### Prompt
Copy, word for word, the entries from the one containing "hộp đựng ream (409, 1224)" through the one containing "Đăng nhập (516, 25)".

### Material provided
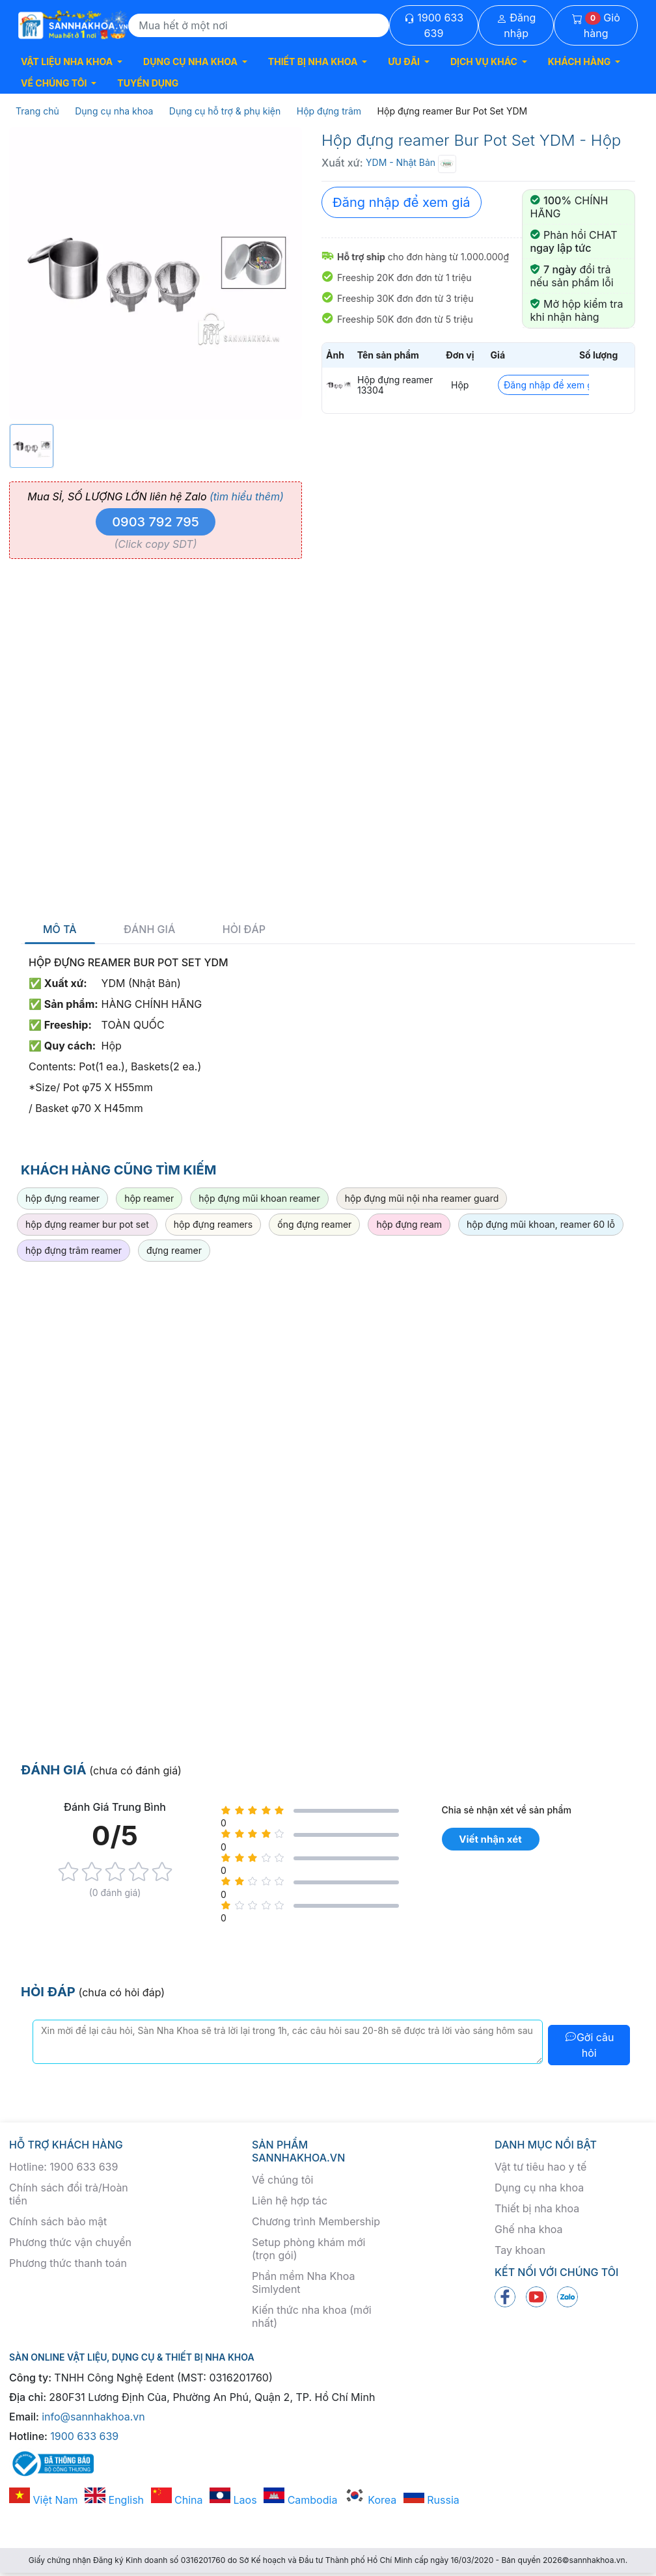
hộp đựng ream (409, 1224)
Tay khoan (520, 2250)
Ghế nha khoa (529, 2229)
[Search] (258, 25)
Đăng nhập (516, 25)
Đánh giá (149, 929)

==

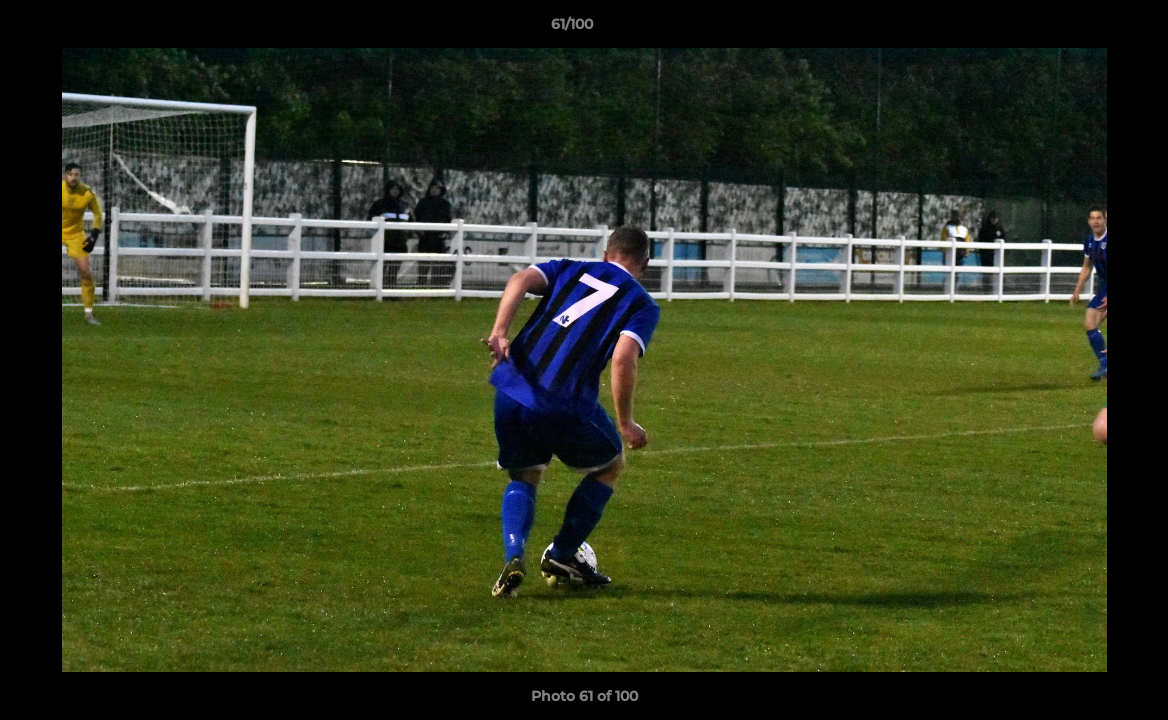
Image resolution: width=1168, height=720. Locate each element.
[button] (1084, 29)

### The solution
hộp đựng ream (409, 1224)
Tay khoan (520, 2250)
Ghế nha khoa (529, 2229)
[Search] (258, 25)
Đăng nhập (516, 25)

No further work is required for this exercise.